Work instructions
Below are records; print only the lines from the line containing "Task: Pick the pink gift basket background" to the end, both included, reproduced exactly and without the pictures.

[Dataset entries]

---

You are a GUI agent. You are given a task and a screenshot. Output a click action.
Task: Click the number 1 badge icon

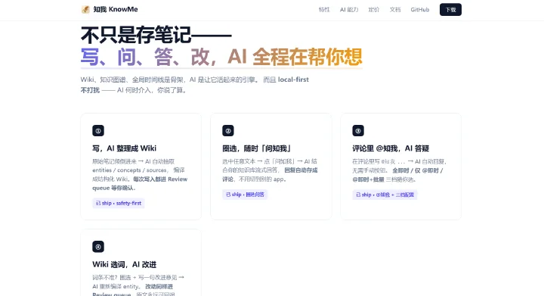98,131
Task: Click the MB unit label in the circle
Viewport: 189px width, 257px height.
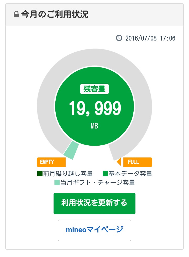Action: pyautogui.click(x=95, y=126)
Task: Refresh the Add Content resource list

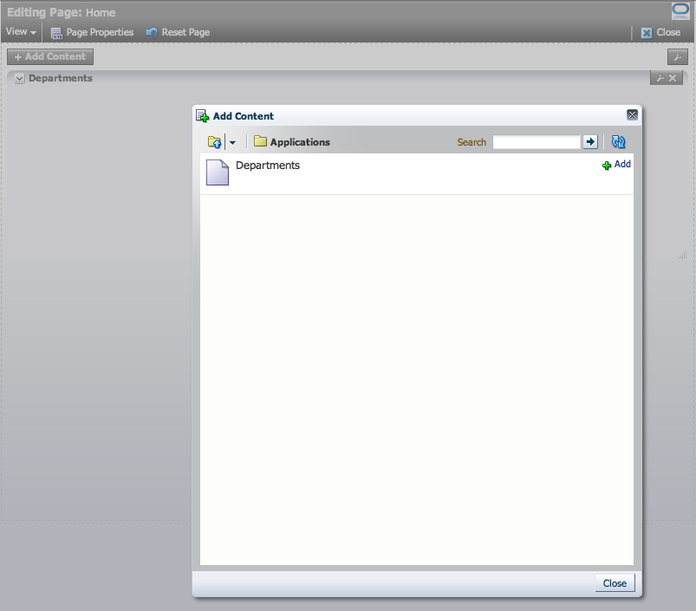Action: [x=617, y=141]
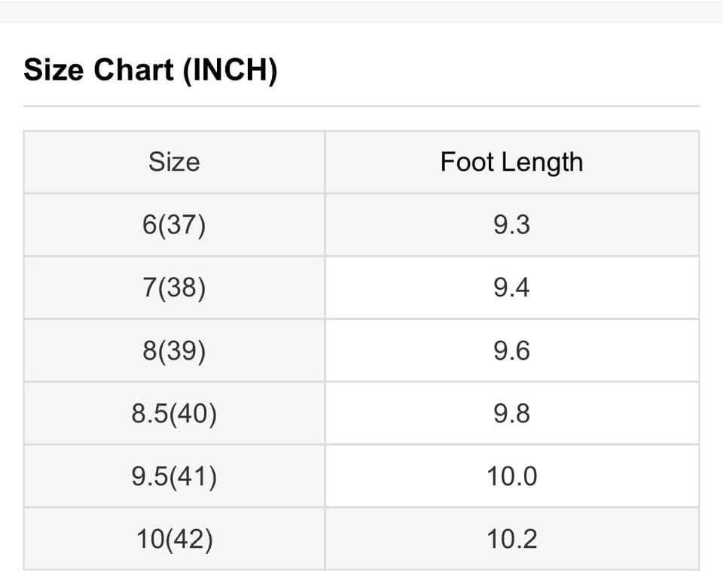Select the 9.4 foot length value
The height and width of the screenshot is (575, 723).
coord(511,288)
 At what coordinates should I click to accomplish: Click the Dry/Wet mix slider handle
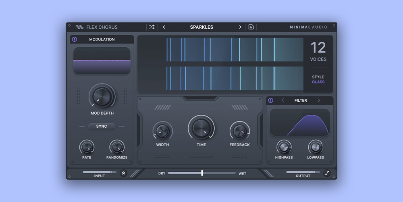click(x=202, y=173)

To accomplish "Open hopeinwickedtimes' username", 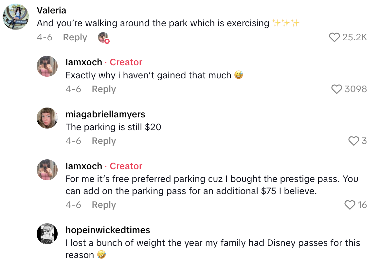I will [107, 230].
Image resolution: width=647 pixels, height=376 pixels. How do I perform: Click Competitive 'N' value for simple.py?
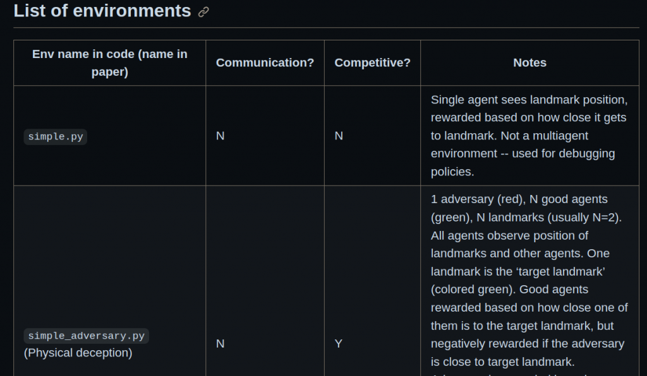pos(339,136)
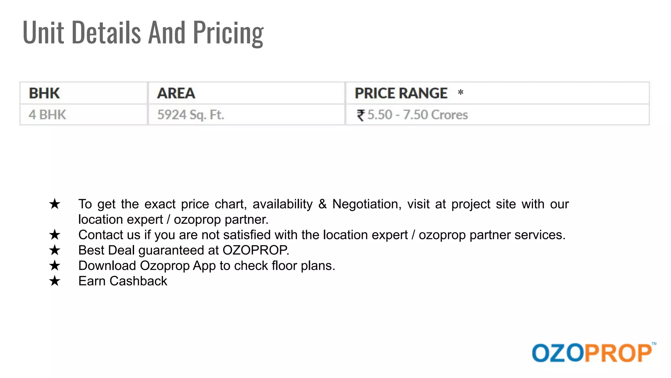The width and height of the screenshot is (671, 378).
Task: Select the '5.50 - 7.50 Crores' price text
Action: (x=417, y=115)
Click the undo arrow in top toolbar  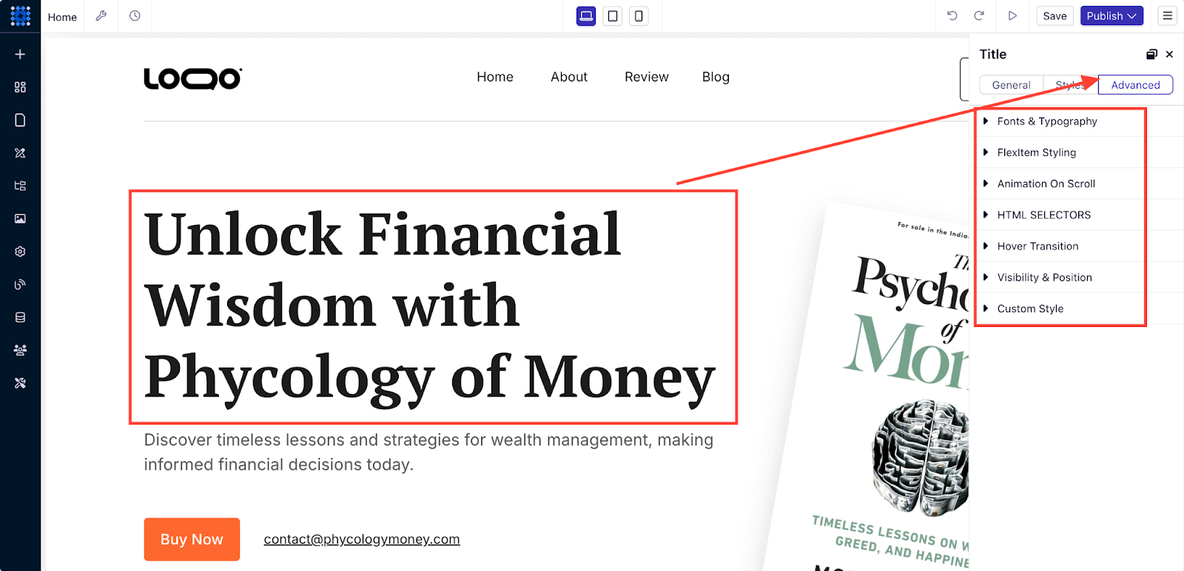[x=952, y=16]
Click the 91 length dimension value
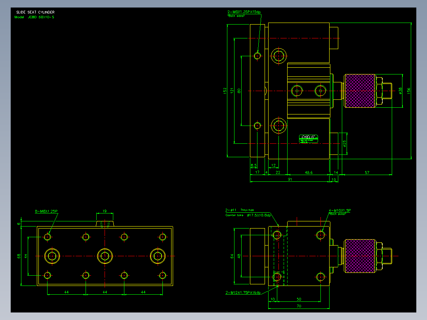 (x=290, y=179)
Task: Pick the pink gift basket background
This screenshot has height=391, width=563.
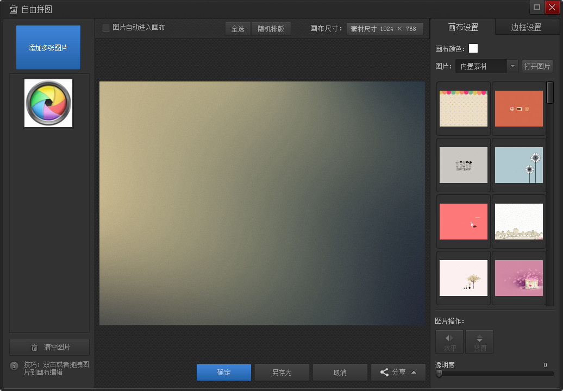Action: point(519,278)
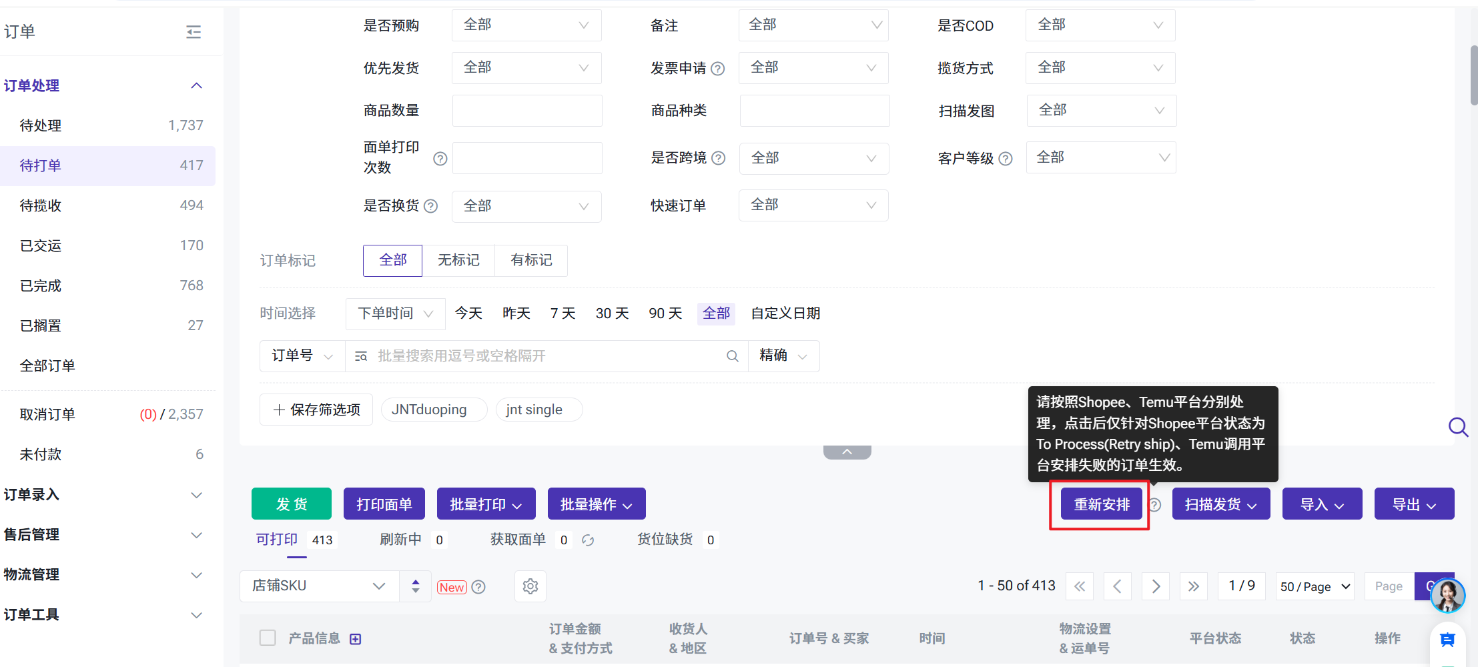Screen dimensions: 1478x667
Task: Open the customer service avatar chat
Action: click(1447, 596)
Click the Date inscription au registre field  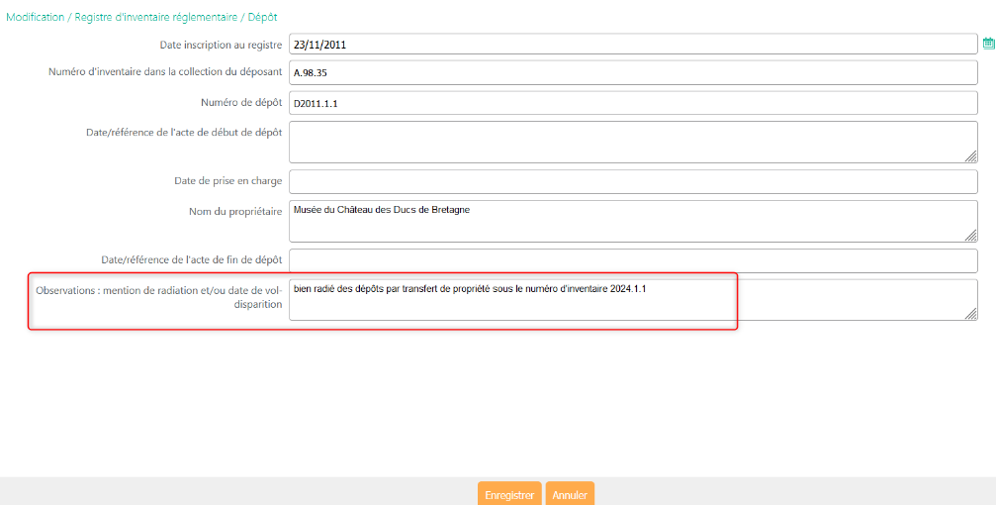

---

Response
Task: Pick the pink gift basket background
This screenshot has height=391, width=563.
Action: point(519,278)
Screen dimensions: 1478x667
Task: Open the customer service avatar chat
Action: click(1447, 596)
Click the Date inscription au registre field  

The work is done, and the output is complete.